↓↓↓

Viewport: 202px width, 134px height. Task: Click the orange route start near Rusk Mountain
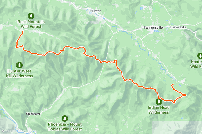[23, 31]
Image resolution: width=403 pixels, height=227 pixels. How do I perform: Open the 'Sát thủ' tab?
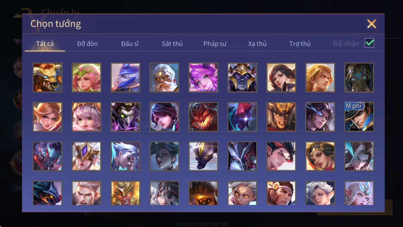pos(172,44)
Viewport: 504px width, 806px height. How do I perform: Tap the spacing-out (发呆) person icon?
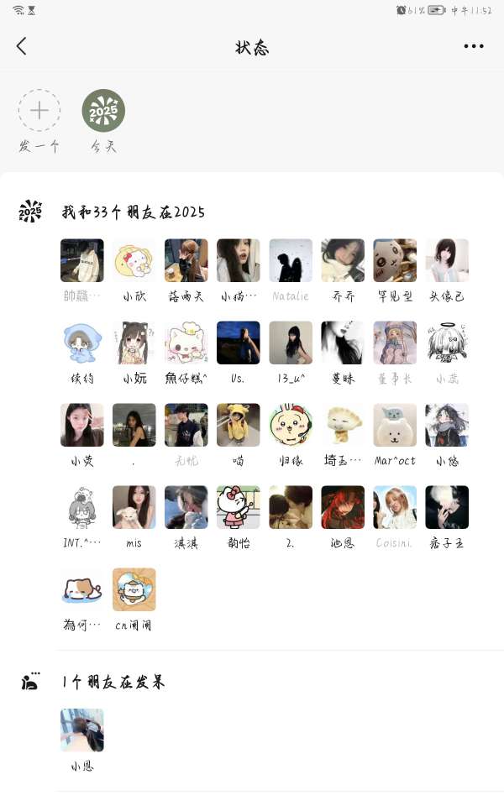pyautogui.click(x=30, y=682)
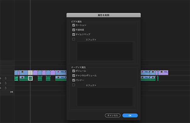Click the master track bowtie icon
Image resolution: width=190 pixels, height=123 pixels.
(x=12, y=92)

↑↑↑

▶ [ACTIVITY] Beginning with the line containing "Viewport: 504px width, 806px" and ending with the last line of the material, output each line exactly; do not include pictures.

▶ [RESULT FOR THIS EXERCISE]
Viewport: 504px width, 806px height. How do I perform: Tap the spacing-out (发呆) person icon?
pyautogui.click(x=30, y=682)
Click the master track bowtie icon
Image resolution: width=190 pixels, height=123 pixels.
(x=12, y=92)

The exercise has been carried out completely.